Ghana : comment l’exploitation minière illégale fait perdre des millions de dollars au secteur du cacao
13 mars 2023– Premier producteur d’or d’Afrique depuis quelques années, le Ghana tire des milliards de dollars de recettes de son secteur minier en pleine croissance. Selon les estimations officielles, la contribution du secteur à l’économie nationale serait encore plus grande sans les centaines de millions de dollars que fait perdre chaque année au pays l’exploitation minière illégale, connue localement sous le nom de Galamsey. Si le gouvernement met en œuvre des actions pour endiguer le phénomène, sa stratégie tarde encore à se montrer efficace. En attendant, c’est un autre secteur pilier de l’économie, celui du cacao, qui doit en pâtir.

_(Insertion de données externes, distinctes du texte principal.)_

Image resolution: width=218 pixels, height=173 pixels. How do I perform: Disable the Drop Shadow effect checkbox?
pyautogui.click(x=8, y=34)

Au Ghana, la question de l’exploitation minière artisanale illégale est un casse-tête pour le gouvernement. Chaque année, de plus en plus de Ghanéens vivant en dessous du seuil de pauvreté se lancent dans cette activité. Selon les données relayées depuis quelques années par les médias locaux, environ un million de Ghanéen se livrent à cette pratique qui ferait vivre environ 4,5 millions de personnes mais causerait des pertes de plusieurs milliards à l’Etat.
« L’utilisation non durable et illégale des terres pour l’exploitation minière. »
Pour cause, le phénomène crée un certain nombre de défis à savoir l’utilisation non durable et illégale des terres pour l’exploitation minière, la déforestation, la destruction des terres, la perte de biodiversité, l’accélération de l’érosion et de la sédimentation des sols, la pollution de l’eau et de l’air ou encore le pillage de sites officiellement alloués à des compagnies industrielles.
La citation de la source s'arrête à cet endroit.